医者はうなづいた。精神病質者だ。医者は立ち上がって、急に顔をほころばせて微笑を浮かべた。それは明らかに、物分りのよさを示しておれの無口をときほぐそうとする微笑だった。微笑は最後は気違いじみた流し目になった。医者は前にかがみこみ、その微笑をおれの顔に近づけた。
「異性との交際はあるのかね」と医者は聞いた。「ああ、あるとも」とおれは言った。「おれが幼稚園の頃ね」医者は上体をまっすぐに起こした。俺の返答は全然気にくわなかったのだ。
「では、また会うことにしよう」。医者は顔を赤らめ、ばつが悪そうにさっさと処方箋を書き始めた。部屋に入って姿を見たとき、おれはこいつはペテン師だと思った―その場をつくろったお芝居をやらかしているのはわかっていたが、同じ見せかけにしても、もう少しましなのを期待していたのだ。
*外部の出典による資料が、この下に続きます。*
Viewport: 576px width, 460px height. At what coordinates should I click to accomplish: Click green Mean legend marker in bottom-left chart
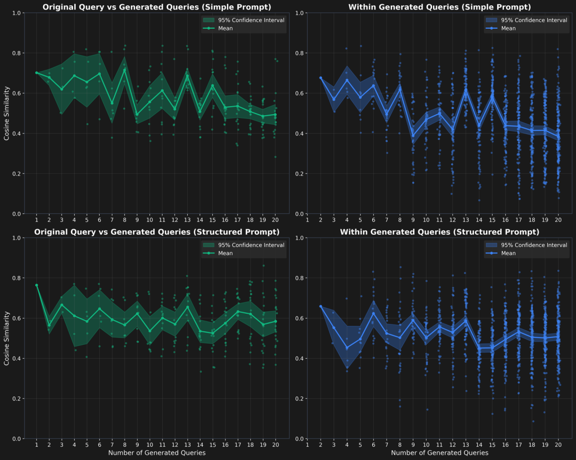point(209,253)
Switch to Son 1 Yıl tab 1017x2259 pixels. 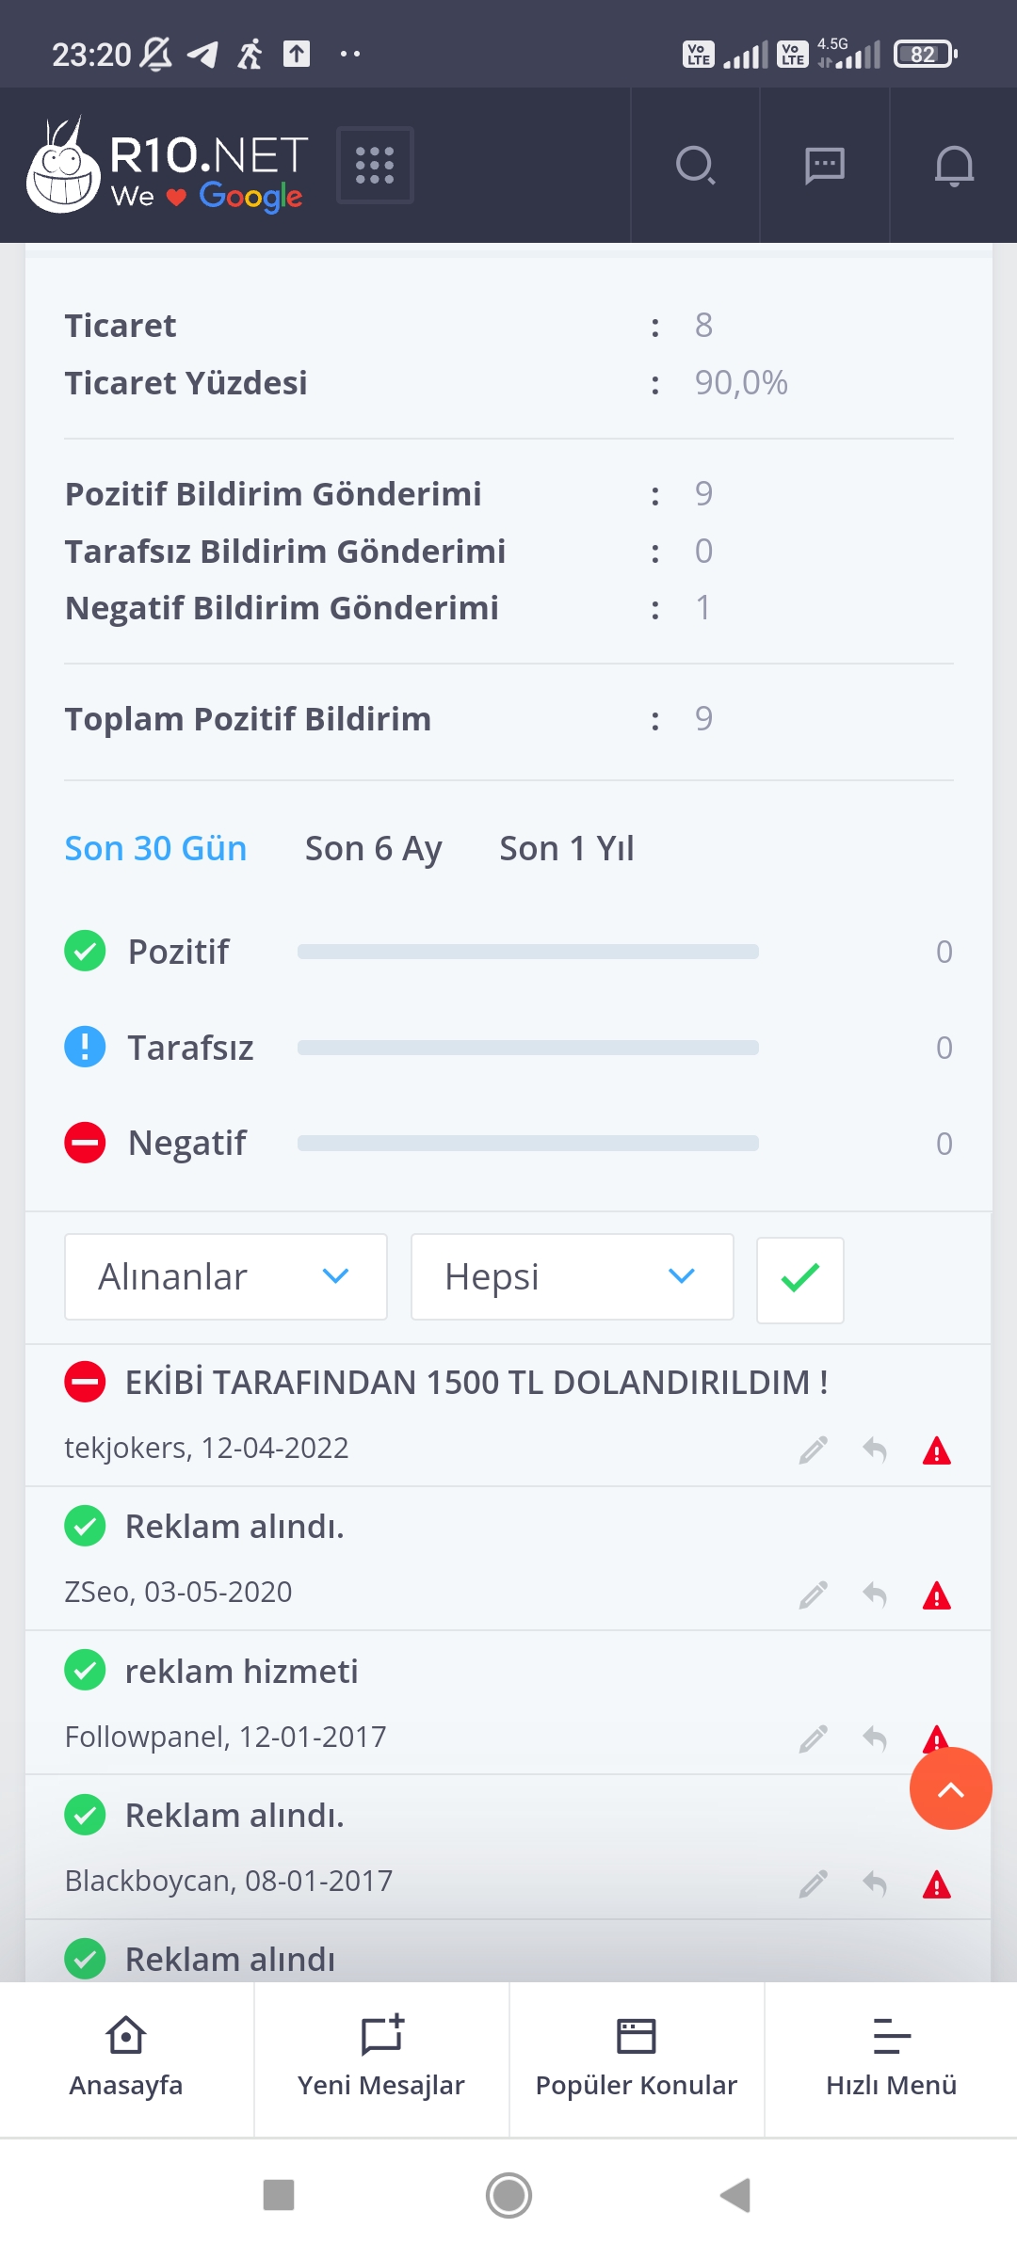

医者は、おれの予後は非常に悪いと親に言った―この患者のロリエロ漫画に対する態度は「それがどうした?」という挑戦的なものだ。このような態度の患者は、そういうような心理的因子が矯正されずに残っているから、当然ぶり返しがあるものと考えられる。だから患者本人が協力する気にならないかぎり、どうにも手のほどこしようがない…… どうやらこの医者は、おれが協力すれば、八日間でおれの精神をばらばらにして組み立て直すつもりらしかった。

元ネタは「ジャンキー」。
麻薬をロリコンエロ漫画を変換。後に自分をコントロールするものはなんであれ麻薬であり脱出すべきである……と「裸のランチ」+カットアップ3部作で表現するバロウズですが……彼の半生を見てると、読者としてはそんなこと言えた義理かと言いたくなります(このことについては山形浩生著の「たかがバロウズ本。」が参考になる)。

いかかでしたでしょうか。前述したとおり時事ネタを含んでいるのでこの時期にポストしました。またしても稚拙な文章になってしまいましたが(再三言いますが)バロウズの小説は非常に創作にかきたてられるもの。これを機会に読んでみてはいかが?